The ultimate vision is not just explainable AI but truly interpretable AI—systems whose decision processes are inherently understandable to the humans who work alongside them. While EXPLINGO doesn’t fundamentally change how AI models make decisions, it dramatically improves how these decisions are communicated, representing an essential bridge between current black-box systems and the transparent AI of the future.

As we continue to integrate AI systems into consequential decision processes, technologies like EXPLINGO will be crucial for ensuring these systems serve human needs effectively. By speaking our language—literally and figuratively—AI can fulfill its promise as a tool that amplifies human capabilities rather than replacing or confounding them.

Conclusion: The Human Element in AI Communication

At its core, EXPLINGO addresses a fundamentally human challenge: effective communication. Despite their computational power, AI systems remain tools designed to serve human objectives. Their effectiveness ultimately depends not just on technical accuracy but on their ability to convey information in ways that human users can understand, evaluate, and apply.

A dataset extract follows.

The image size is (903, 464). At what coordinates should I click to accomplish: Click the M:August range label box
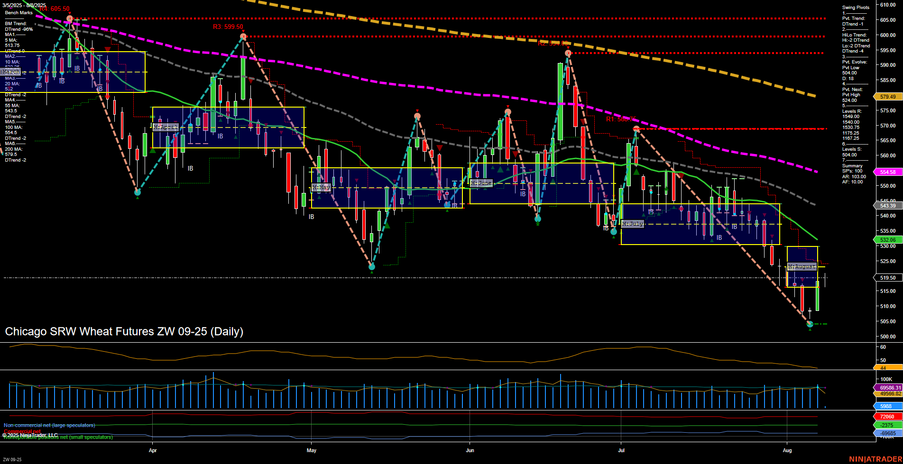[802, 266]
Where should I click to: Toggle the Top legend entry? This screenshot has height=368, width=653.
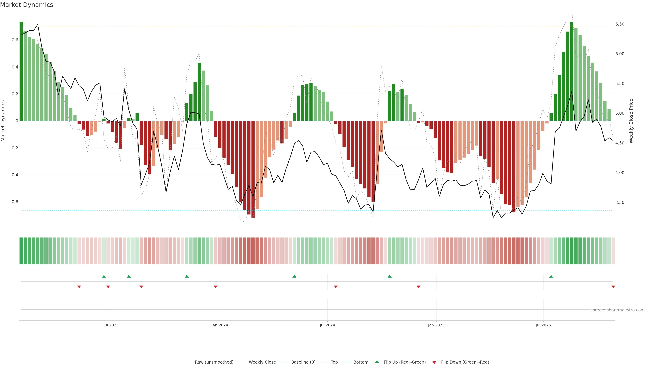pos(334,362)
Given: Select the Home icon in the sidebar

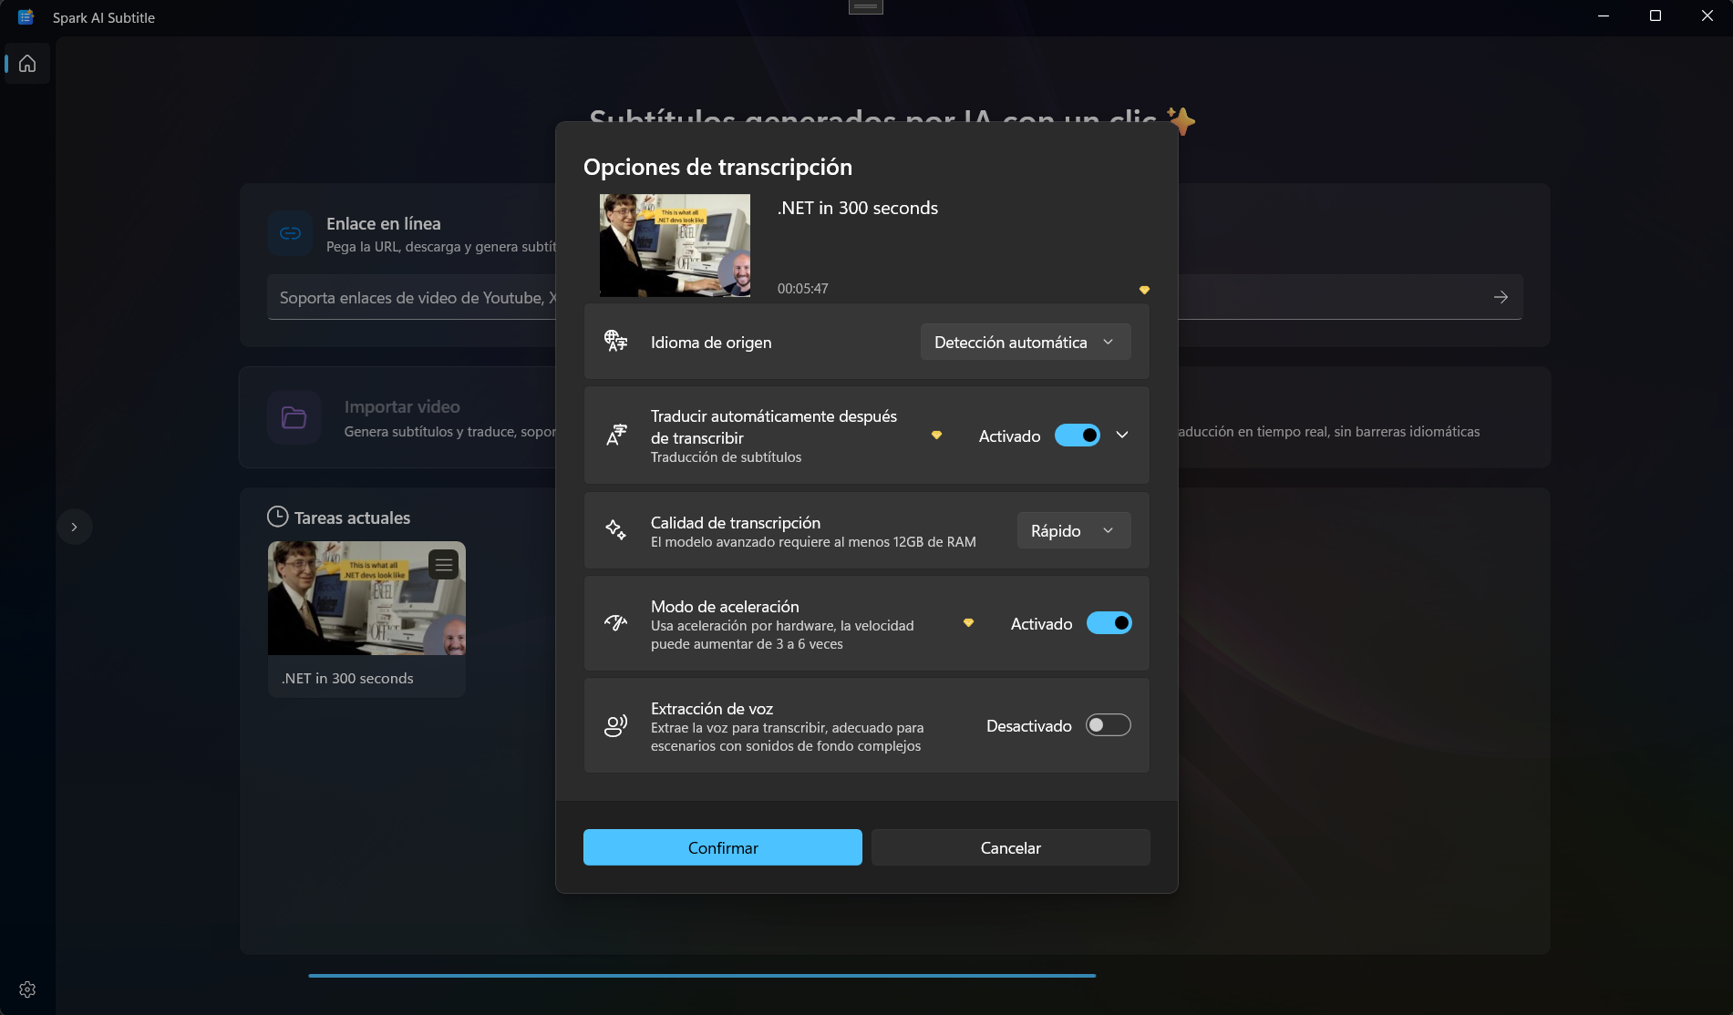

By transforming abstract mathematical representations into natural language explanations, EXPLINGO recognizes that AI systems must operate within human communication frameworks to achieve their full potential. This approach doesn’t diminish the technical sophistication of AI; rather, it makes that sophistication accessible to those who can benefit from it most.

As we look toward a future where AI increasingly supports critical decision-making, the ability to explain—clearly, accurately, and appropriately—may prove just as important as the ability to predict. Through innovations like EXPLINGO, we move closer to AI systems that not only think powerfully but also communicate effectively, bridging the gap between artificial intelligence and human understanding.